The Wisconsin Agri-Business Association works with grain facilities around the state to help them address safety issues at their facilities. Jim Nolte is the safety director for that organization.
He points out that grain dust explosions are often severe, involving loss of life and substantial property damage. Over the last 35 years, there have been over 500 explosions in grain handling facilities across the United States, which have killed more than 180 people and injured more than 675.
Grain dust is the main source of fuel for explosions in grain handling. Grain dust is highly combustible and can burn or explode if enough becomes airborne or accumulates on a surface and finds an ignition source (such as hot bearing, overheated motor, misaligned conveyor belt, welding, cutting, and brazing).

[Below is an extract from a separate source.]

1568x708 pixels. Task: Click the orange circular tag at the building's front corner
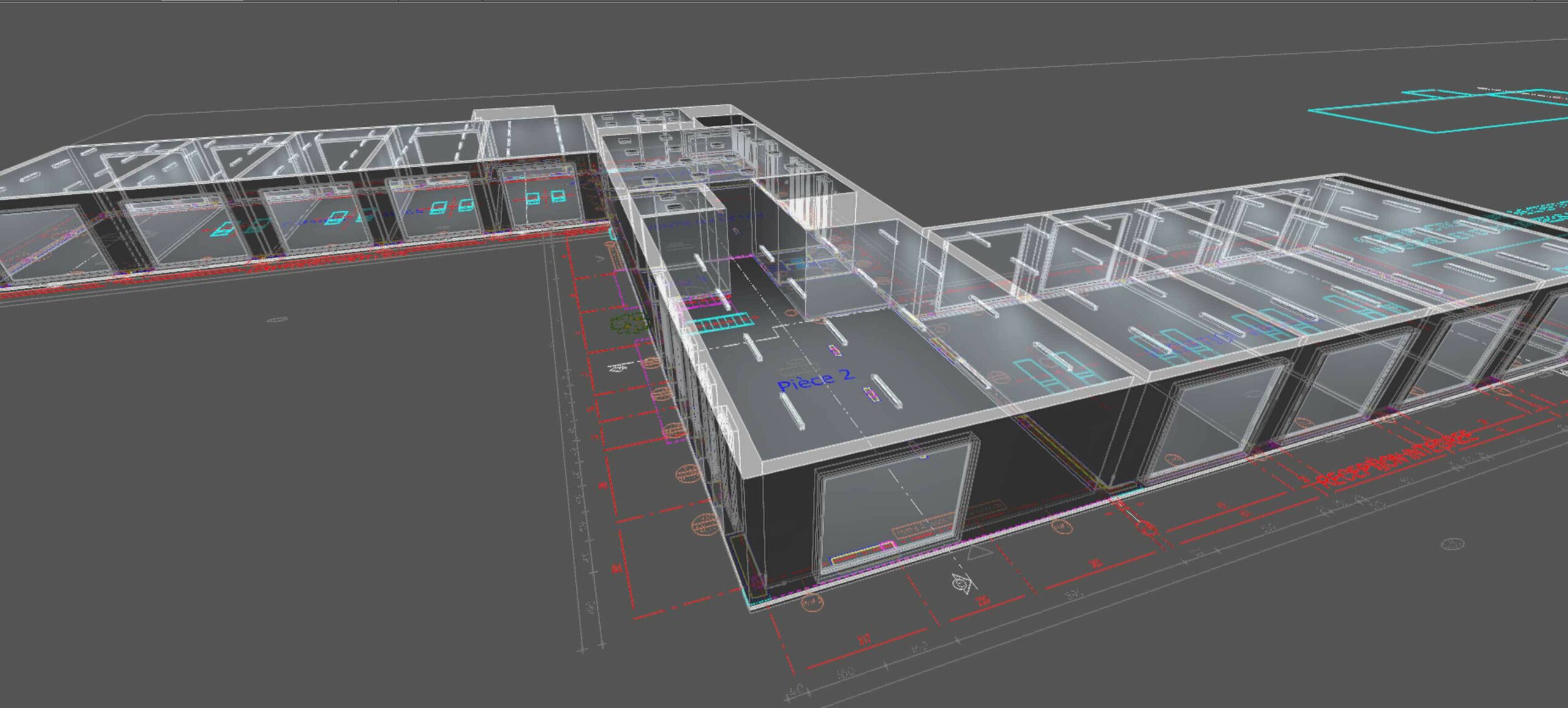(812, 603)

OSHA standards require that both grain dust and ignition sources must be controlled in grain elevators to prevent these often deadly explosions.
To prevent dust explosions and fires, employers must develop and implement a written housekeeping program with instructions to reduce dust accumulations on ledges, floors, equipment and other exposed surfaces.

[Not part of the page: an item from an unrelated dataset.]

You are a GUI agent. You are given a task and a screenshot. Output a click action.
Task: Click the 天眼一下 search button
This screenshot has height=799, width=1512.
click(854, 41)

Nolte points out, “Dust doesn’t just accumulate on floors and conveyors but it is on beams, rafters and fan blades, too. You need to identify "priority" housekeeping areas in grain elevators.”
He defines priority areas as floor areas within 35 feet of inside bucket elevators, floors of enclosed areas containing grinding equipment and floors of enclosed areas containing grain dryers located inside the facility.
Dust accumulations in these priority housekeeping areas shall not exceed 1/8th inch. Employers should make every effort to minimize dust accumulations on exposed surfaces since dust is the fuel for a fire or explosion, and it is recognized that a 1/8 inch dust accumulation is more than enough to fuel such occurrences.
He identified five things that need to be present for an explosion to occur. These include a heat source, grain dust that provides the fuel, oxygen, confined space and dust suspended in the air. While there is no control over three of them, he says it is possible to eliminate the ignition sources by minimizing the potential for spark and dust control.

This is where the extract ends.